### EXERCISE REQUIREMENTS
- a) In the forum thread about Jet Black and Carbon Black paint, what car was Luan Cordeiro working on that had Jet Black paint?
- b) Carry on the forum thread about Jet Black and Carbon Black paint from the point where it stops.

# Jet Black and Carbon Black



## Luan Cordeiro (Mar 24, 2011)

Mike,

What's exactly means Jet Black and Carbon Black paints?

Thanks!


----------



## Bradley (Aug 24, 2006)

Jet Black is normally a straight black paint with no metallic or pearl, Carbon Black is normally a metallic or pearl and is slightly grey or a blue tint in the case of BMW, I think thats the answer you were looking for? What cars are these colours on?


----------



## Luan Cordeiro (Mar 24, 2011)

Bradley said:


> Jet Black is normally a straight black paint with no metallic or pearl, Carbon Black is normally a metallic or pearl and is slightly grey or a blue tint in the case of BMW, I think thats the answer you were looking for? What cars are these colours on?


I was working on a VW Polo with Jet Black Paint, but I did not know the real meaning of it.

thaks


----------



## Will_G (Jan 23, 2012)

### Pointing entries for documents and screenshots
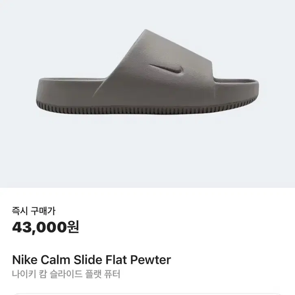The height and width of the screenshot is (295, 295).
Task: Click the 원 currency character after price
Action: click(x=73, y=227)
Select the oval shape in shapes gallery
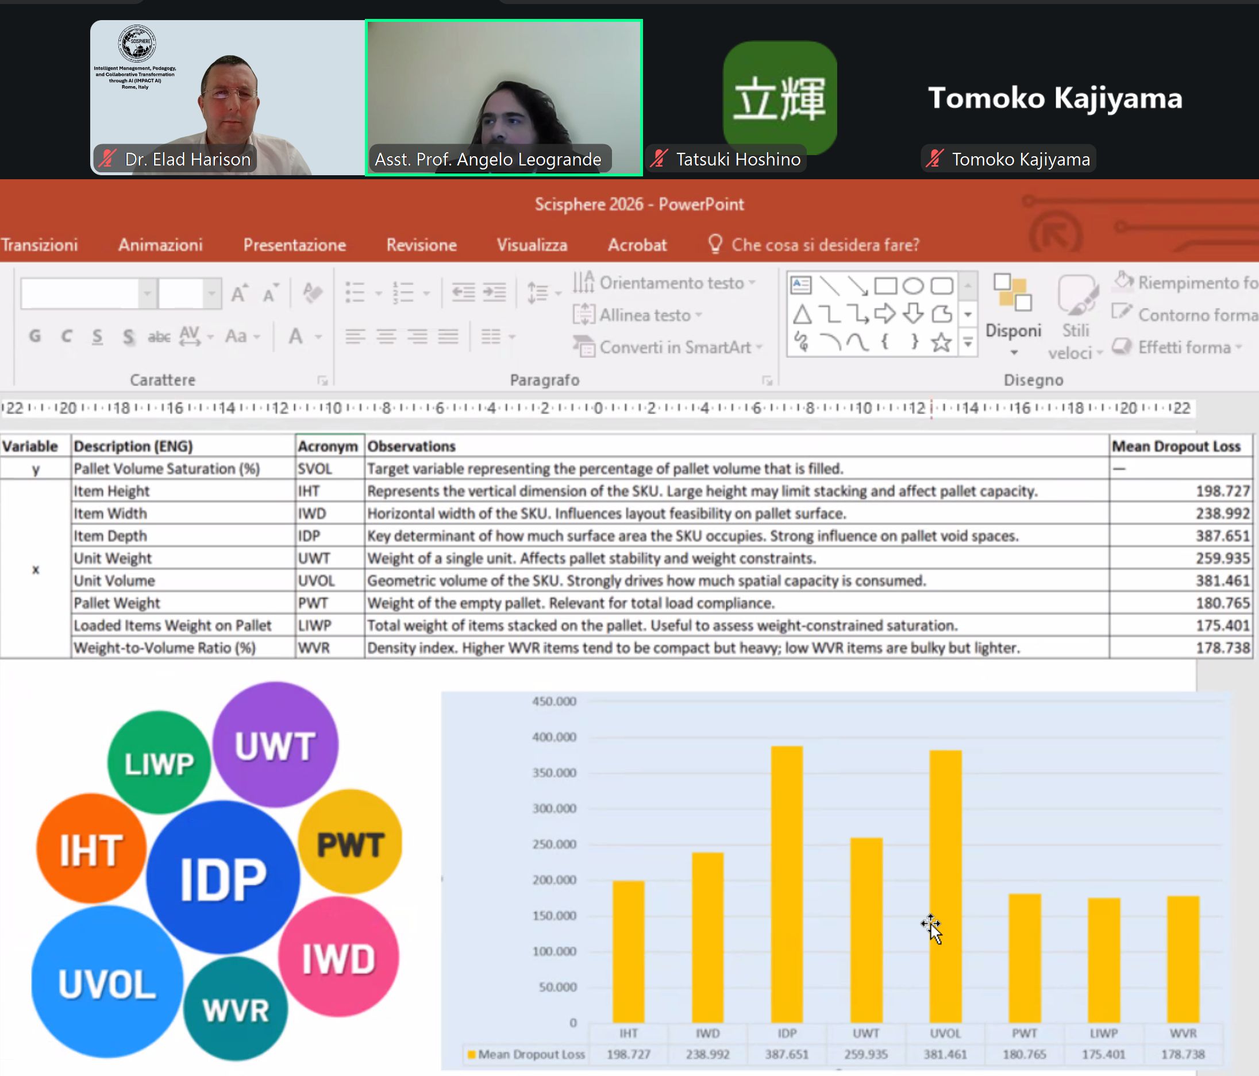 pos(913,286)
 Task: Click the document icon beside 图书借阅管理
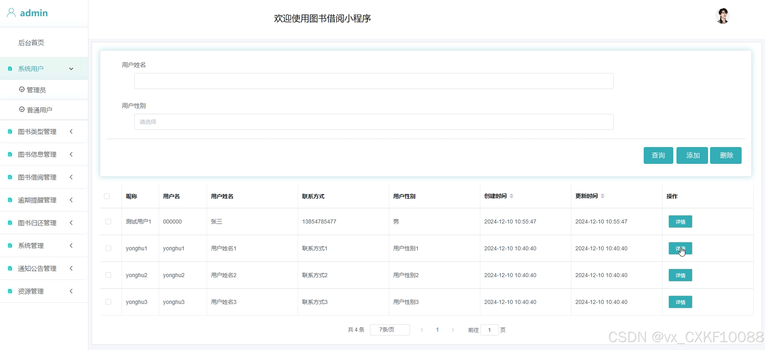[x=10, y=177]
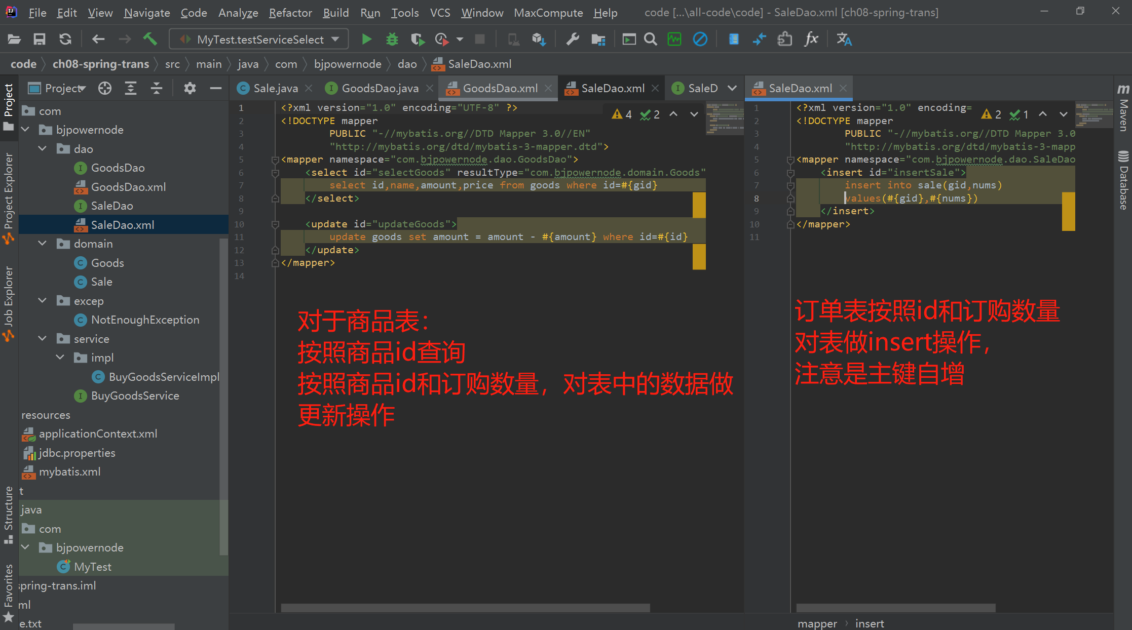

### PER-TASK OUTPUTS
- a) A VW Polo.

- b)
If its in regards to why Jet and why Carbon see below

http://www.gemselect.com/other-info/about-jet.php

http://en.wikipedia.org/wiki/Carbon_paper

I've got a carbon black bmw which shows a blue colour in the sun very much like carbon paper


----------



## Mike Phillips (Jan 26, 2007)

I think Bradley and Will have done as good or better job at answering your question than I could have, thanks guys!


Just to note and I'm sure the OP knows this but maybe someone reading this into the future might not...

When you're working on a clear coat finish, it kind of doesn't matter what the color of the car is because you're never working on the colored or pigmented layer of paint, just the clear layer of paint.



:thumb:


----------



## Luan Cordeiro (Mar 24, 2011)

Thanks everybody!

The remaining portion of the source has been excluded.